▶ [WHAT THE TASK REQUIRES] Copy the entries that follow, exactly and completely.
- - - - - - -
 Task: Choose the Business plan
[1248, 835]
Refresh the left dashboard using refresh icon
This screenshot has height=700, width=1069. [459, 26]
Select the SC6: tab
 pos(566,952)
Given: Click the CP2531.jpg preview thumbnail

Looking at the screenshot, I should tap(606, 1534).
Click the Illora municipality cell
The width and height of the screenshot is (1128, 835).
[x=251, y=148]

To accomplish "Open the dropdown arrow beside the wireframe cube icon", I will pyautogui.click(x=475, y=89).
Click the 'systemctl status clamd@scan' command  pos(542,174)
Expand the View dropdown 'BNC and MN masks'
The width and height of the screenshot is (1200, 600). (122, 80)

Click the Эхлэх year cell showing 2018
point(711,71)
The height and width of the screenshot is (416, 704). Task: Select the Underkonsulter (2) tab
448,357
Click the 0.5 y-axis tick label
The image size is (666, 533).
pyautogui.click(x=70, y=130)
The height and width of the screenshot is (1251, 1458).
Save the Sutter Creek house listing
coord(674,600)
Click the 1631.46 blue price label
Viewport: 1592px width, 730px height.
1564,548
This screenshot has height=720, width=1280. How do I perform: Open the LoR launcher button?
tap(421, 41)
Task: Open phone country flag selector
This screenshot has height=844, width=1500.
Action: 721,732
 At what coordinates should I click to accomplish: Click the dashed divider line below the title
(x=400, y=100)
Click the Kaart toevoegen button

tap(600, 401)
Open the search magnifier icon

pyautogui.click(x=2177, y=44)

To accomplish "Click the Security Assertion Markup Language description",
- - - - - - -
▶ [TASK RESPONSE]
 Task: Choose the Business plan
[1248, 835]
Refresh the left dashboard using refresh icon
This screenshot has height=700, width=1069. [459, 26]
Select the SC6: tab
 pos(566,952)
Given: Click the CP2531.jpg preview thumbnail

Looking at the screenshot, I should tap(606, 1534).
Click the Illora municipality cell
The width and height of the screenshot is (1128, 835).
[x=251, y=148]

To accomplish "Open the dropdown arrow beside the wireframe cube icon", I will pyautogui.click(x=475, y=89).
Click the 'systemctl status clamd@scan' command  pos(542,174)
Expand the View dropdown 'BNC and MN masks'
The width and height of the screenshot is (1200, 600). (122, 80)

Click the Эхлэх year cell showing 2018
point(711,71)
The height and width of the screenshot is (416, 704). Task: Select the Underkonsulter (2) tab
448,357
Click the 0.5 y-axis tick label
The image size is (666, 533).
pyautogui.click(x=70, y=130)
The height and width of the screenshot is (1251, 1458).
Save the Sutter Creek house listing
coord(674,600)
Click the 1631.46 blue price label
Viewport: 1592px width, 730px height.
1564,548
This screenshot has height=720, width=1280. How do I perform: Open the LoR launcher button?
tap(421, 41)
Task: Open phone country flag selector
This screenshot has height=844, width=1500.
Action: 721,732
 At what coordinates should I click to accomplish: Click the dashed divider line below the title
(x=400, y=100)
Click the Kaart toevoegen button

tap(600, 401)
Open the search magnifier icon

pyautogui.click(x=2177, y=44)

To accomplish "Click the Security Assertion Markup Language description",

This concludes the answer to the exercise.